Page 1 of 2 12 LastLast
Results 1 to 30 of 32

Thread: TC 5.2dev1 overview

  1. #1
    The Founder encode's Avatar
    Join Date
    May 2006
    Location
    Moscow, Russia
    Posts
    3,982
    Thanks
    377
    Thanked 351 Times in 139 Posts
    Today, I start writing a new engine. It will be something like an improved TC 5.1dev1...dev3. Actually, I write this engine for the new archiver or as a new algorithm for existing PIM. Main features:
    + Fast decompression (faster than TC 5.1dev1)
    + Low memory usage: ~25 MB or less
    Anyway, it will be something like a modern Deflate algorithm – fast and memory efficient. In addition, it will have three compression modes:
    + Fast (Greedy Parsing) (TC 5.1dev1 uses such parsing)
    + Normal (Lazy Evaluation) (TC 5.1dev2 and later uses such parsing)
    + Max (Flexible Parsing/Optimal Parsing)
    That means TC becomes more LZ than PPM/CM encoder.

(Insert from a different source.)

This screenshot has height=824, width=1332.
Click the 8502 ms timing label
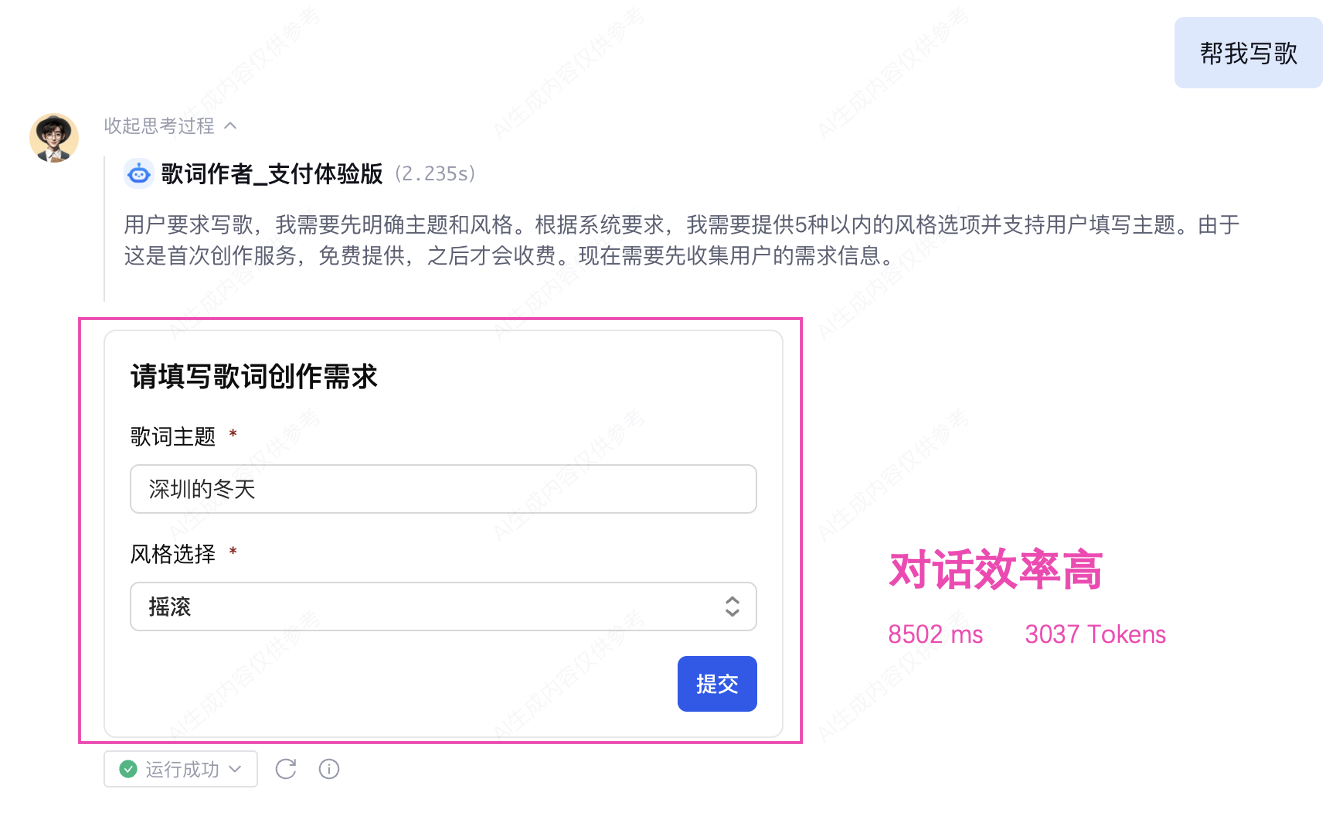coord(935,635)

What about the compression. I will try to maximize it as it possible, but not in cost of the decompression speed. I hope I can get more compression from Optimal Parsing and better LZ layer. In addition, of that, new TC will have the slightly improved Small PPM as with TC 5.1dev1...5.1dev3. As you see, I move backwards to the ROLZ2-like algorithm, instead of ROLZ3. If you ask me, how about the super-compression, I can say, any moves to that runs to the PAQ or PAQ-like engines. Moreover, no reason to re-invent the wheel and write own PAQ-like engine. Now I am looking to the LZ77 coders. For example, look at LZMA – it has high compression and at the same time extremely fast decompression, of course, Deflate is faster but if you look at the compression power... One of the reasons why 7-Zip (LZMA) does so well is the Optimal Parsing. If I adopt something similar to my TC, it will be very nice. As Malcolm Tailor said, his ROLZ2/ROLZ3 is also gets the most power from the Optimal Parsing. So anyways, let's wait and see...


  2. #2
    Moderator

    Join Date
    May 2008
    Location
    Tristan da Cunha
    Posts
    2,034
    Thanks
    0
    Thanked 4 Times in 4 Posts
    As long as PIM's compression eventually beats or matches that of WinRAR on most files; I will be happy.

  3. #3
    The Founder encode's Avatar
    Join Date
    May 2006
    Location
    Moscow, Russia
    Posts
    3,982
    Thanks
    377
    Thanked 351 Times in 139 Posts
    These days I play with a few different parsing schemes, including:
    + Enhanced Lazy Evaluation (or Lazy Matching)
    + Flexible Parsing
    The best one is the Flexible Parsing (FP), this solution is near optimal. Note, in case with fixed cost of a Literal/Match coding the FP is optimal, but here we have a PPM/Adaptive entropy coding... Anyway, actually the best one is the Dynamic Programming Approach (used by 7-Zip, ROLZ) but today I have no idea how to integrate such parsing scheme into my TC. The Dynamic Programming Approach can cope with adaptive encodings (i.e. along with a few steps lookahead, it looks to the real literal and match cost and only when makes a decision). Okay, let us back to the Flexible Parsing. According to my experiments, the FP gives some very nice gain on almost all files, especially on:
    + LOG files - extreme compression gain
    + TXT files – a really noticeable gain
    + BINARY files – a moderate or small gain, but this is completely depends on files
    To be honest, until now, I did not knew (or believe) that a better parsing can give a serious compression gain, just some approximate digits from the top of my head:

    World95.txt
    Greedy Parsing - ~660 KB
    Lazy Evaluation - ~628 KB
    Flexible Parsing - ~600 KB

    Fp.log
    Greedy Parsing - >800 KB
    Lazy Evaluation - ~760 KB
    Flexible Parsing - ~650 KB

    This is digits from the new TC with fast decompression speed (> 16 MB/sec) and a small memory footprint (~24 MB). (Prototype of this version, witch I am planning to release at 1 January, by the way (like a New Year gift)) However, due to the advanced parsing, the compression speed is really affected – compression is a few times slower, compared to the TC 5.1dev2, but since the decompression speed is NOT affected or even decompression becomes faster (more matches = more speed) additionally to such compression mode can be optional (in GUI version. CL version of TC will have one mode; at least currently, I am planning so)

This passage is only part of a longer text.